Totale liberté ou nouvelle aliénation? L'utilisation des téléphones, tablettes et autres appareils électroniques, tend à se généraliser à bord des avions sous la pression des passagers.

Longtemps interdite pendant les phases de roulage, de décollage et d'atterrissage pour des raisons de sécurité, l'usage de ces appareils a récemment obtenu le feu vert des autorités de l'aviation américaine et européenne.

«Les appareils numériques modernes ont un faible rayonnement électromagnétique qui ne menace pas les avions, même ceux à commandes électriques de vol», explique Dominique Fouda, porte-parole de l'Agence européenne de sécurité aérienne (AESA) dont la directive a été publiée le 9 décembre.

En outre, dit-il, «les avions modernes sont certifiés pour résister à de fortes radiations extérieures, et, par conséquent, aux radiations intérieures».

Les compagnies lèvent ainsi cette restriction les unes après les autres, à l'instar d'Air France, de Lufthansa et de Ryanair cette semaine.

Concrètement, les passagers peuvent «continuer à travailler ou à se divertir dès qu'ils montent dans l'avion et jusqu'à l'arrivée à destination, en totale liberté», a annoncé vendredi la compagnie française.

«Nous avons déjà un retour client très positif.

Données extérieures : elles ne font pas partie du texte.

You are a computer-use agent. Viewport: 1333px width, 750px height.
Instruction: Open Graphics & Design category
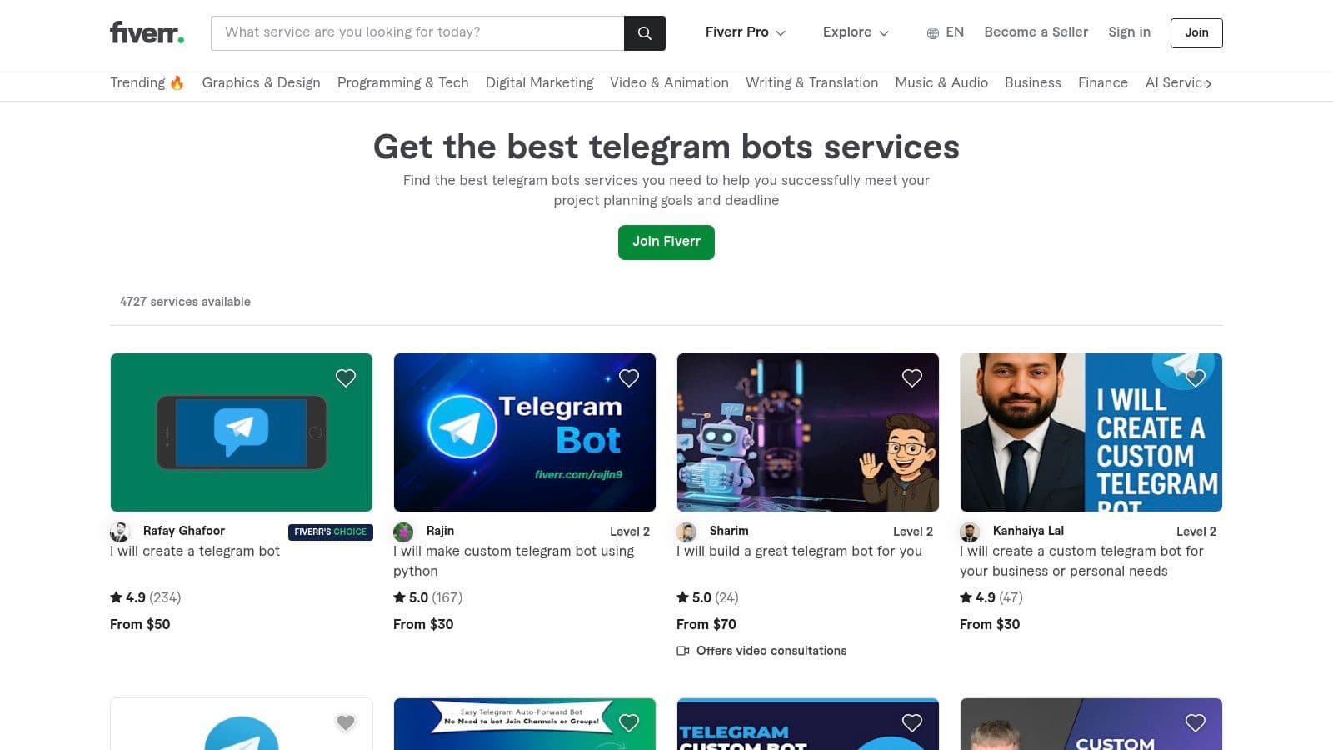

Cela correspondait à un véritable besoin des passagers», souligne Paul Thevenon, commandant de bord chez Air France. Et l'étape suivante sera sans doute la possibilité de téléphoner pendant le vol. «C'est là encore un besoin exprimé par les passagers auquel on a envie de répondre», assure le navigant.

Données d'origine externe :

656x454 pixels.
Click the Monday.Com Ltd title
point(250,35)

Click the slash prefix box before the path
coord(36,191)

De plus en plus de compagnies proposent en outre l'internet en vol. Les passagers surfent ainsi sur la majorité des vols A380 et quelques vols B777 d'Emirates.

«À ce jour, environ 30 % de notre flotte (102 avions) sont équipés de la technologie on air permettant la connection Wi-Fi. Nous avons commencé par les A380 et les Boeing 777-300 ER», détaille de son côté, Franklin Auber, porte-parole de Singapore Airlines. «Cet accès est payant et facturé via l'opérateur téléphonique du passager», précise-t-il.

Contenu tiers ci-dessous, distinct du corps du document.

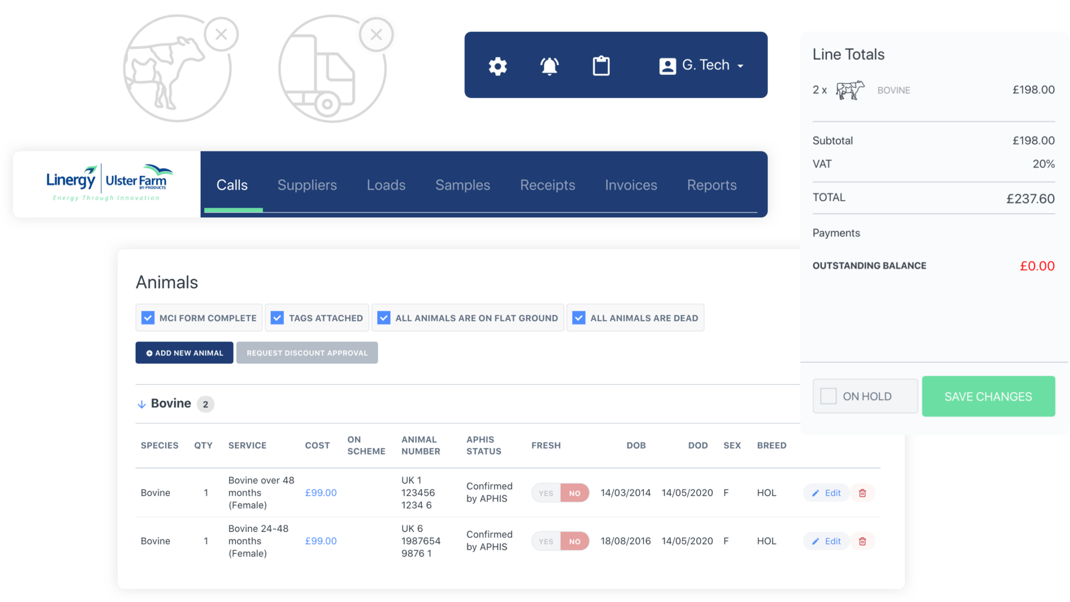Remove the cow animal tile

click(221, 34)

La compagnie japonaise JAL propose elle aussi l'internet en vol tandis que sa compatriote ANA devrait prochainement faire une annonce d'un service internet à bord.

Pour Didier Bréchemier, expert du transport aérien au cabinet de conseil stratégique Roland Berger, la possibilité de se connecter à internet, d'envoyer des courriels, de commander de la lecture ou même d'acheter à la boutique hors taxes est une manière pour les compagnies de valoriser le temps passé dans l'avion. «Cela permet aussi de soigner et fidéliser ses clients», ajoute-t-il.

Quelles conséquences sur la santé? 

Claude Posternak, président de La Matrice, agence de conseil en stratégie de communication et analyse de l'opinion, s'inquiète d'une telle évolution.

«La productivité dans le monde a été multipliée par deux entre 1880 et 1960. Et par 5 depuis 1960. L'accélérateur a été le microprocesseur. (...) Cette évolution dans les avions va encore accélérer ce processus», dit-il.

Avec pour conséquence, un rétrécissement continu de l'espace privé au profit de l'espace professionnel.

«Peu à peu, tous les espaces ont été envahis. Il restait un espace, celui du voyage. Désormais même pendant les 8 heures d'avion, la personne à bord sera une personne productive», note-t-il. «Une tendance extrêmement dangereuse pour la vie sociale, la vie privée, la vie affective et familiale».

Il s'interroge en outre sur les conséquences sur la santé de l'utilisation du Wi-Fi dans un espace totalement clos.

Didier Bréchemier reconnaît lui aussi que cette nouvelle liberté accordée aux passagers n'est pas sans questionnement sur les répercussions éventuelles.

«Une étude récente montre par exemple que regarder ses courriels avant de se coucher génère de l'improductivité le lendemain sur les sujets consultés», souligne-t-il. «Il faut s'interroger sur la gestion du temps. Suis-je capable de gérer ou non de nouvelles communications à bord d'un avion? Cela peut amplifier le stress car c'est la fin de cet espace protégé».

Enfin, si les passagers étaient autorisés à téléphoner, «il y aura sans doute une éducation à faire, des règles à imposer», estime l'expert.

Pour sa part, Paul Thevenon estime que la gêne éventuelle occasionnée relève davantage d'un problème de société que d'un problème de transport aérien.